:: DATA FOR REVIEW ::

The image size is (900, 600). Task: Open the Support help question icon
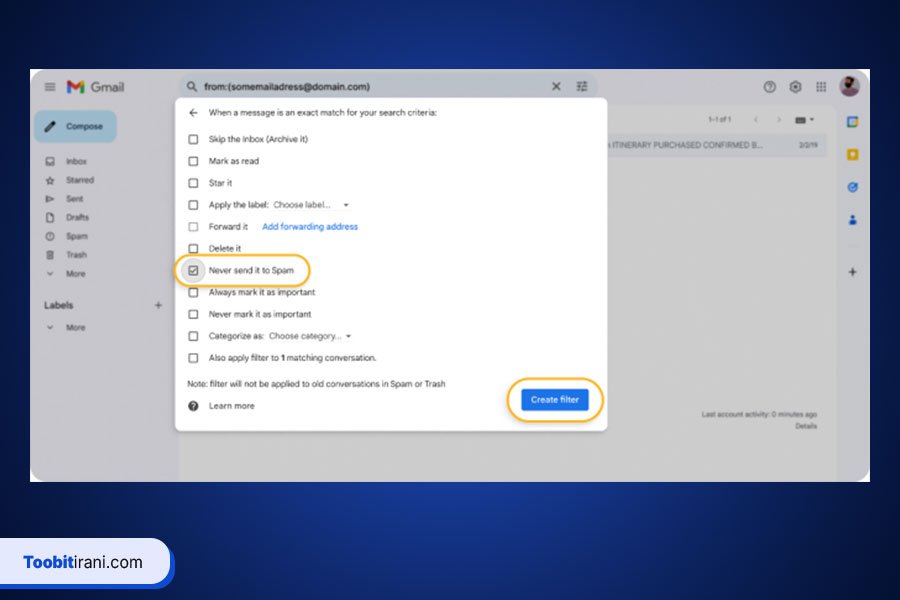click(x=769, y=87)
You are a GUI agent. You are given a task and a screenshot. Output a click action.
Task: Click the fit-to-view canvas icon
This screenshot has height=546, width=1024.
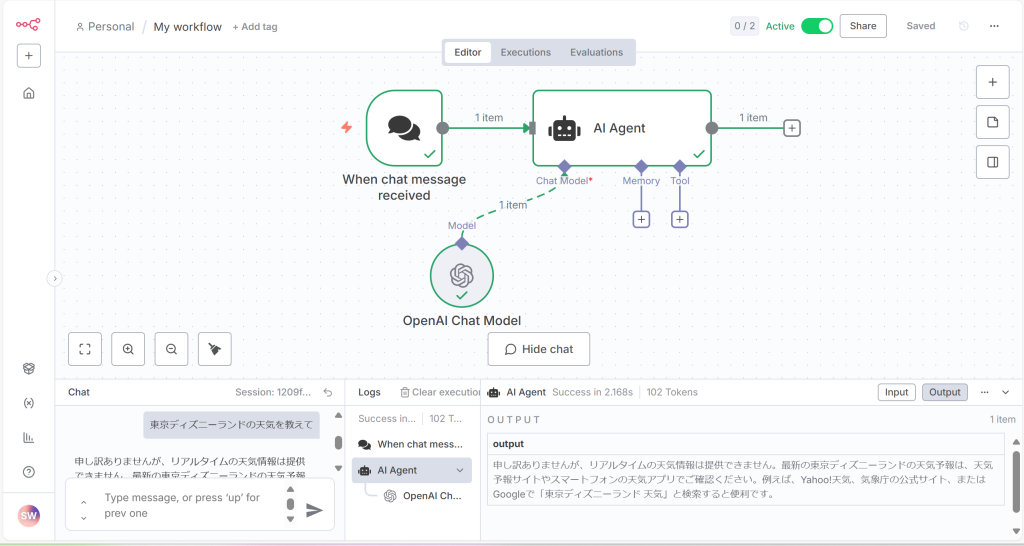tap(85, 349)
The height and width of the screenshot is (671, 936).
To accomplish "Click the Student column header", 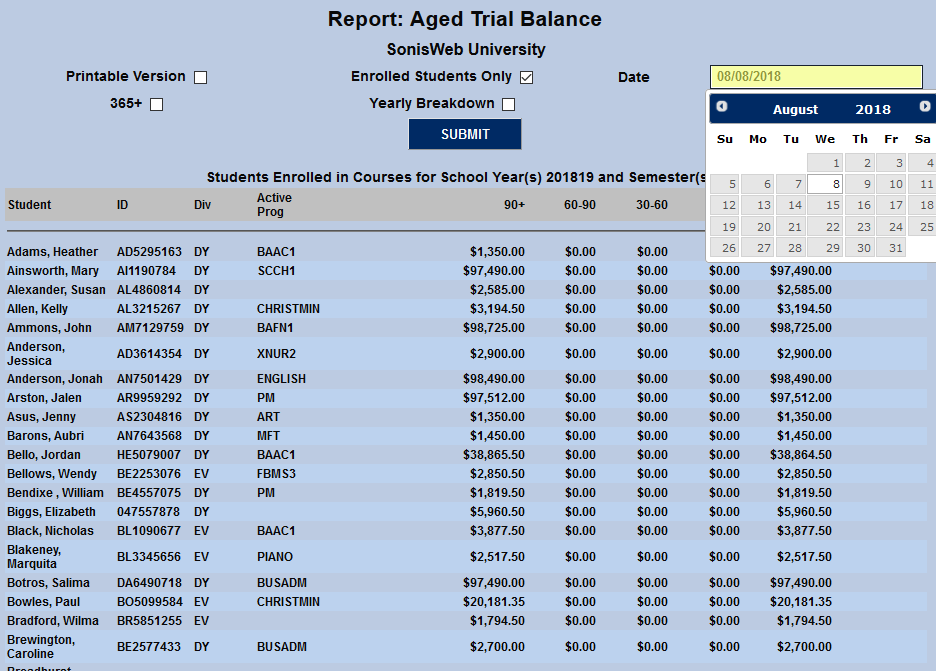I will [x=28, y=204].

:: TASK ITEM ::
Restate word for word each line from the top of the listing down to and including the line that holds "The height and". Drop any pictures.

:: YOUR SOLUTION ::
The image size is (900, 600). Task: Open the Support help question icon
click(x=769, y=87)
You are a GUI agent. You are given a task and a screenshot. Output a click action.
Task: Click the fit-to-view canvas icon
This screenshot has height=546, width=1024.
tap(85, 349)
The height and width of the screenshot is (671, 936).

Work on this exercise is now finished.